> _SELECTION_
────────────────────

WASHINGTON (Reuters) – Strong federal spending and job
growth has made the Washington, D.C., area one of the hottest
U.S. housing markets, but there are some signs of a return to
normalcy: the summer lull is back.

For the previous two summers, Congress’ recess and the U.S.
capital’s August exodus have failed to ease the bidding wars,
escalation clauses, and lightning-fast sales of area homes.

Serious buyers stayed home from the Delaware shore to pore
over listings and race to open houses.

But this year, the inventory of unsold homes on the market
is up significantly in the last three months and the number of
days it takes to sell them is creeping higher. Property agents
are stepping up marketing efforts.

“We don’t have tons of inventory, but buyers do have some
choice now,” said Lisa Bailey-Harper of Weichert Realty in
Alexandria, Virginia. “You don’t have to jump on a property as
soon as you see it.”

In the District of Columbia and eight surrounding Virginia
and Maryland counties, there were 17,016 homes on the market at
the end of July, up 31 percent from April and 15 percent from
July 2004, according to Metropolitan Regional Information
Systems Inc., which operates the area’s listings service.

────────────────────

> _DATA RECORDS_
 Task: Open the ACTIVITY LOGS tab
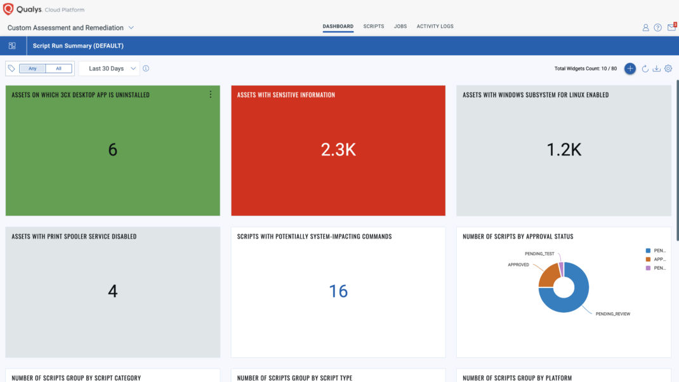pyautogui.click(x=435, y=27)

────────────────────

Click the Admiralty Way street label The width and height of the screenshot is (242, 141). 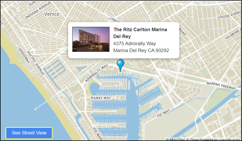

────────────────────

> _PROBLEM 1_
In the Washington housing article, how many homes were on the market in the District of Columbia and eight surrounding counties at the end of July?
> _PROBLEM 2_
Transcribe the part of the Washington housing article starting with "WASHINGTON (Reuters) –" and going on through "of area homes.".

> _CORRECT RESPONSE 1_
17,016

> _CORRECT RESPONSE 2_
WASHINGTON (Reuters) – Strong federal spending and job
growth has made the Washington, D.C., area one of the hottest
U.S. housing markets, but there are some signs of a return to
normalcy: the summer lull is back.

For the previous two summers, Congress’ recess and the U.S.
capital’s August exodus have failed to ease the bidding wars,
escalation clauses, and lightning-fast sales of area homes.